Having established this, the Court’s analysis continued in order to determine the factual relevance of the patient’s consent when practicing euthanasia. Consequently, the right to life was held as the starting point, acknowledged as the State’s founding principle and as the premise for all other constitutional rights. Following this fact, the Court set out to analyze the abovementioned right, in the context of existence of other constitutional principles, such as solidarity and human dignity.
In observance of the foregoing, the Constitutional Court’s jurisprudence in various decisions had already determined that the right to life could not be seen as the mere existence of the individual, whereas the right to life implied that the individual, in point of fact, had to live under adequate and worthy conditions. The aforesaid lead the Court to conclude that there is not an absolute duty to be alive. From a different perspective, he who lives and sees a conduct as mandatory—according to its religious or moral beliefs—cannot pretend that those values are coercively enforceable to all individuals, given that the only thing that could really be enforceable to all within the State is the idea that an individual may carry its life fully, according to his own way of life, leaving aside any sort of intervention. As a result, if an individual wishes to end his life due to his extreme affliction, and moreover considers that his life is unworthy, he has the absolute right to do so without restraint.
To end with, the Court also examined the function of the informed consent to practice euthanasia, in the case of terminally-ill patients, and determined that, in this case, the State's duty to protect the right to life yields to the patient’s informed consent and his desire to die with dignity. This taken, the State has to consider the circumstances surrounding the individual who has freely chosen a way to face an early death, since—as an example—extending a painful condition in that situation could be considered as unworthy. After all, the fundamental right to a worthy life involves the right to die with dignity. Thus, forcing an individual to prolong his suffering would be considered inhuman treatment—outlawed by the Constitution—that would annul its dignity and autonomy. The latter would imply that the individual would have been seen as an instrument towards the preservation of life, as an abstract value, and not as an end for itself.

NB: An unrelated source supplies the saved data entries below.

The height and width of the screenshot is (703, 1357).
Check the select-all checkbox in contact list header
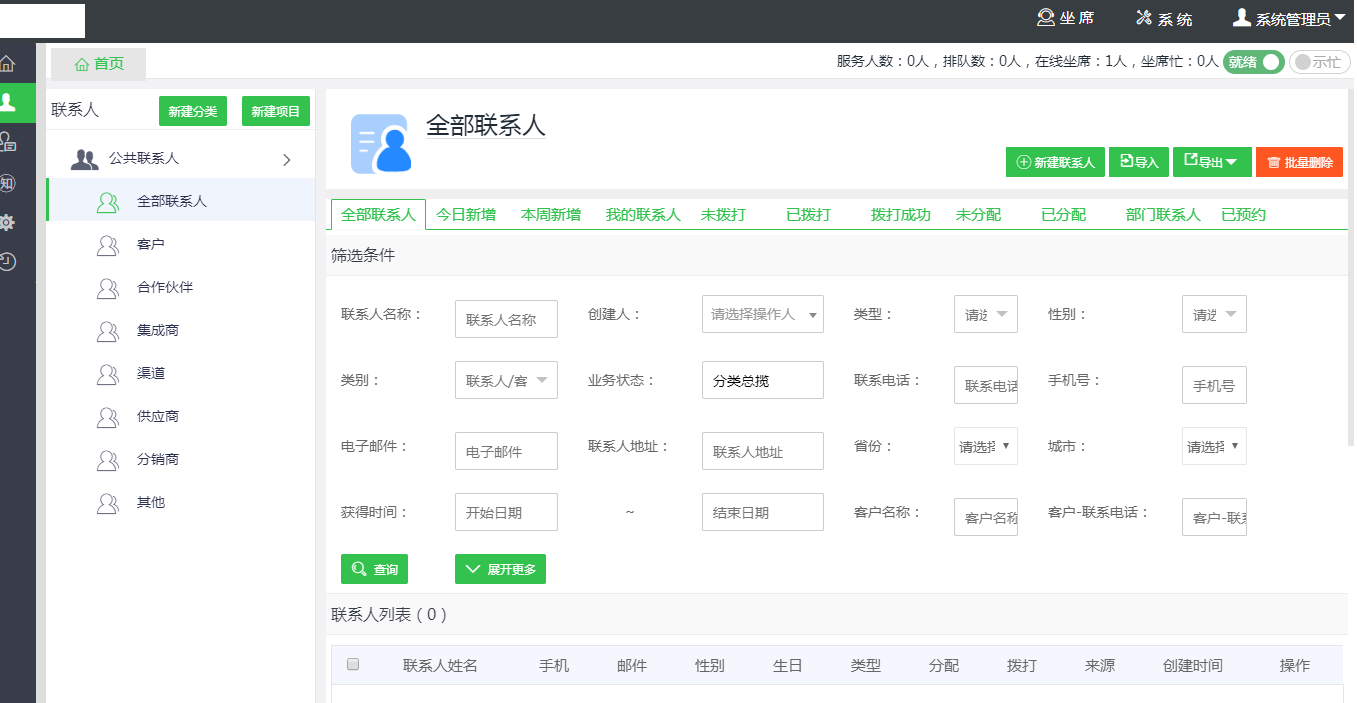point(353,664)
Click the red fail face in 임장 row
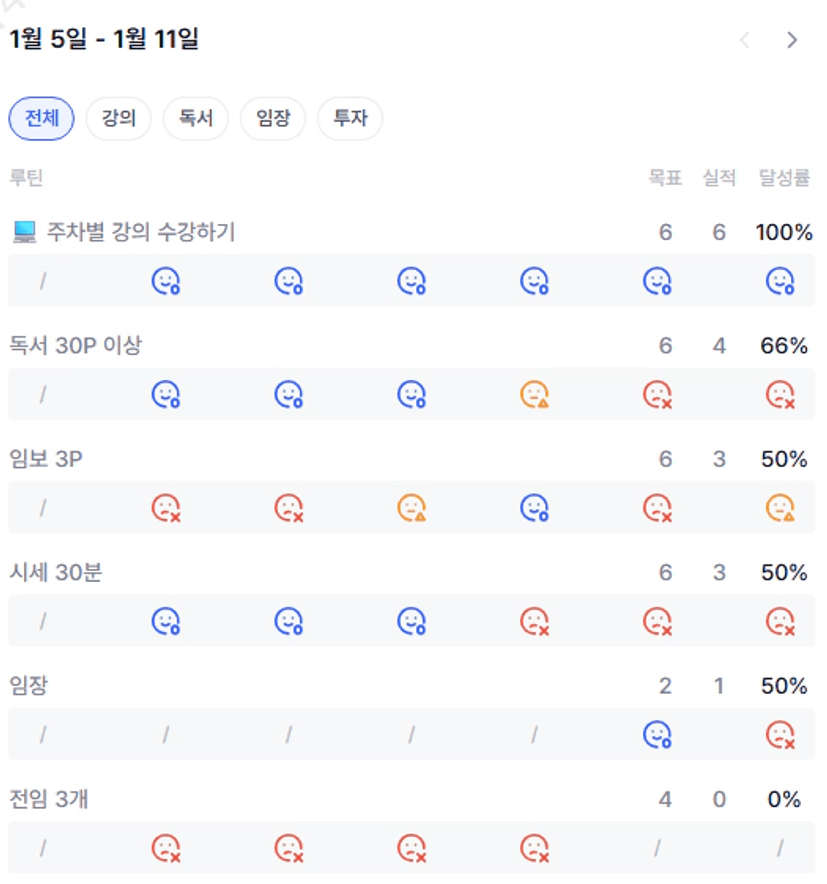Screen dimensions: 827x884 pyautogui.click(x=780, y=735)
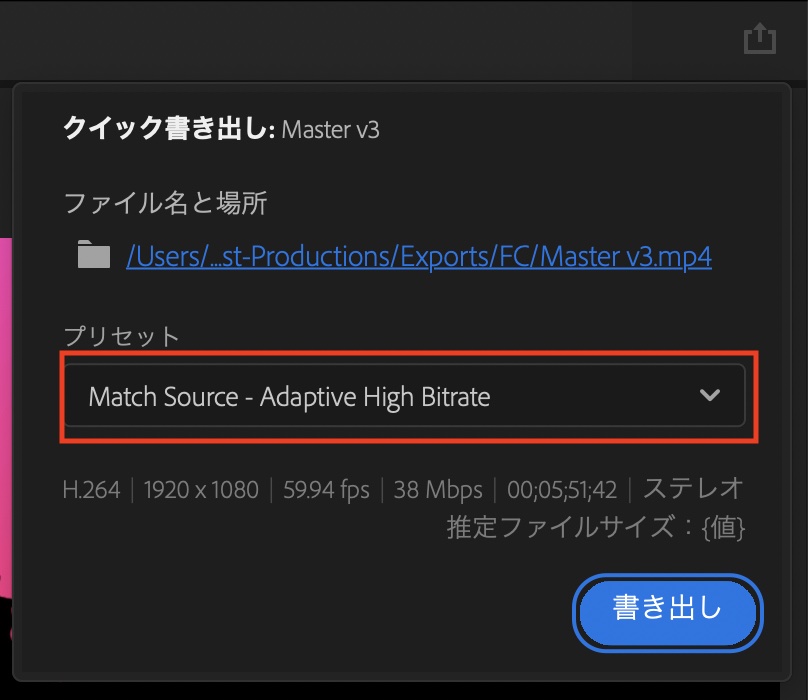The image size is (808, 700).
Task: Click the クイック書き出し dialog title
Action: tap(169, 128)
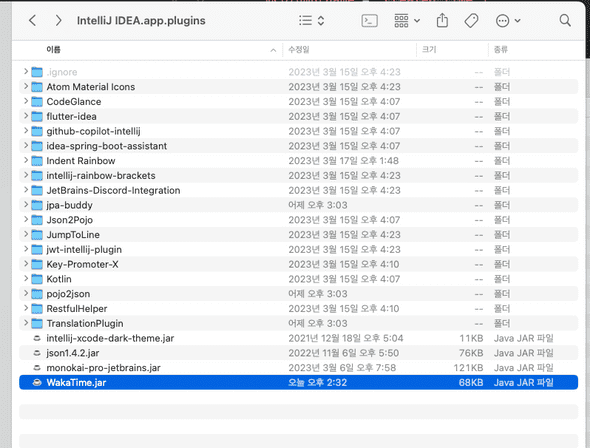
Task: Open the more actions ellipsis menu
Action: [508, 21]
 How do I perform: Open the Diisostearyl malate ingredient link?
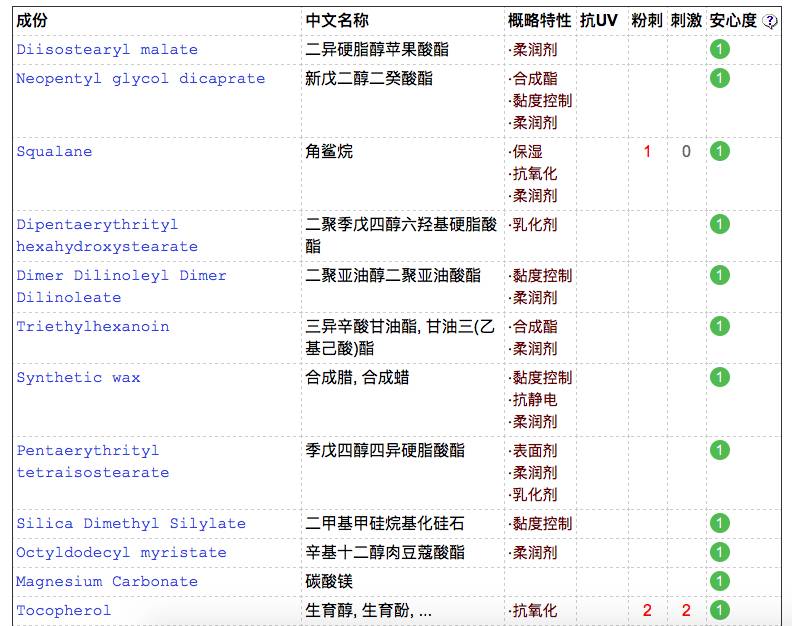[x=107, y=50]
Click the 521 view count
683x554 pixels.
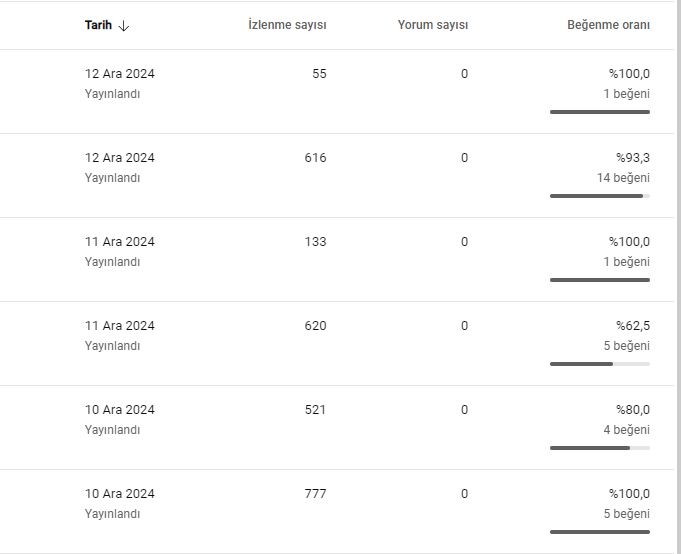315,410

Subsequently, in the state of affairs regarding terminal patients wishing to end their lives beforehand in order to die with dignity, the active subject performing euthanasia cannot be held accountable of executing an illegal act; furthermore, considering this would truly be an act of solidarity, unquestionably not motivated by the desire to carry out a homicide. Sure enough, in this scenario, the consent of the individual willing to die with dignity, must be unequivocally directed to that other individual qualified with adequate and sufficient intellectual competence to take the decision to cease life, by playing a part in this set-up as the recipient of acute and reliable information about the first individual’s disease, his prognosis and treatment options. Precisely, this is why the Court concluded that the only active subject eligible to perform euthanasia could be a medical doctor, given that he is the sole professional capable to provide and interpret the patient’s medical information, but to furnish the proper conditions for a dignified death.
 The Colombian Constitutional, on its 11tgh article says: “The right to life is inviolable. There will be no death penalty.”
 Article 14 of the Constitution establishes: “All persons are born free and equal before the law, will receive the same protection and treatment by the authorities and enjoy the same rights, freedoms and opportunities without discrimination based on sex, race, national origin or family, language, religion, political or philosophical.